Over the coming months, political demographers will be closely watching the evolution of events in Venezuela, notes Richard Cincotta, a Wilson Center global fellow and director of the Global Political Demography Program at the Stimson Center in Washington, DC.
Why? Theorists in this field expect states to rise to stable levels of liberal democracy when they meet two criteria. One is demographic, the other political. For the first time, Venezuela meets both:
Political demographers have demonstrated that stable levels of liberal democracy – as measured by a “free” rating in Freedom House’s annual “Freedom in the World” assessment – are associated with a country’s position in the age-structural transition. As fertility declines below three children per woman, as it has in two-thirds of all states and most outside of Africa, populations dramatically shift from a youthful profile – where children, adolescents, and young adults are in the majority – to distributions dominated by adults and seniors….

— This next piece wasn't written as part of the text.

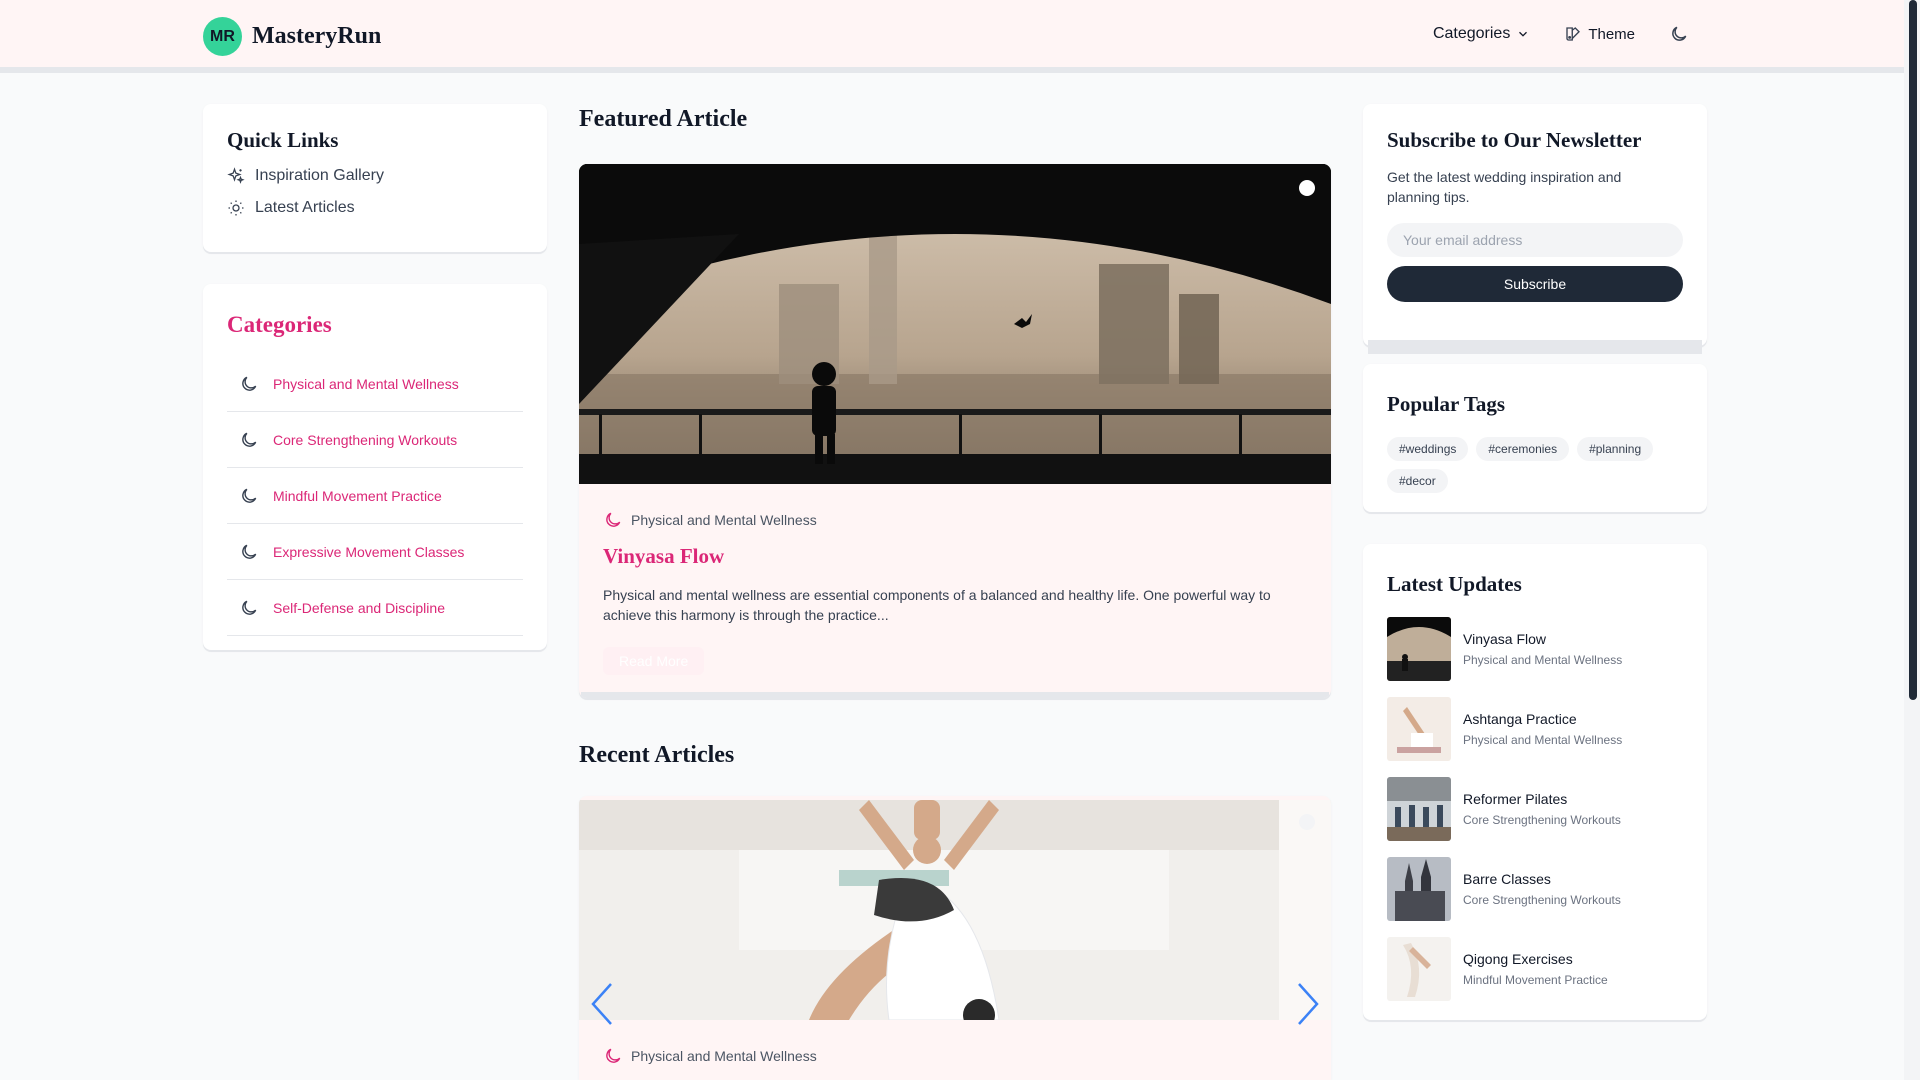  I want to click on quick-link-inspiration-gallery: Inspiration Gallery, so click(375, 176). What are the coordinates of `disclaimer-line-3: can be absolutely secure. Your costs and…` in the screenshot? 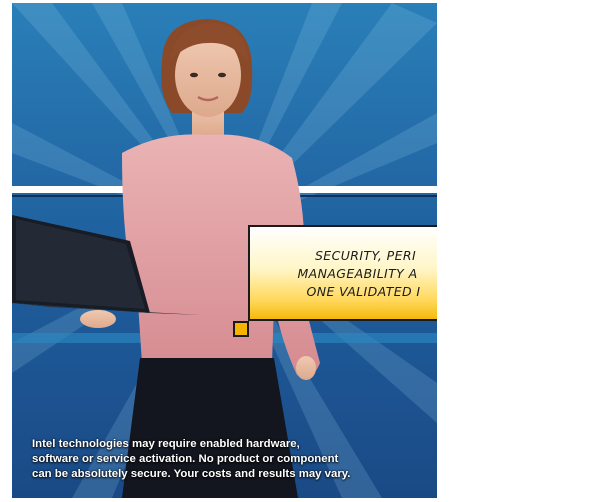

Regime characteristics matter, too. The same age-structural theory recognizes that democratic timing is constrained by a rather small set of durable illiberal regime types: highly ideological single-party regimes, post-revolutionary regimes, and those run by charismatic reformers. Each of these appears to be nearly immune to the otherwise powerful social, economic, and demographic forces that are associated with the age-structural transition and appear to stimulate political liberalization.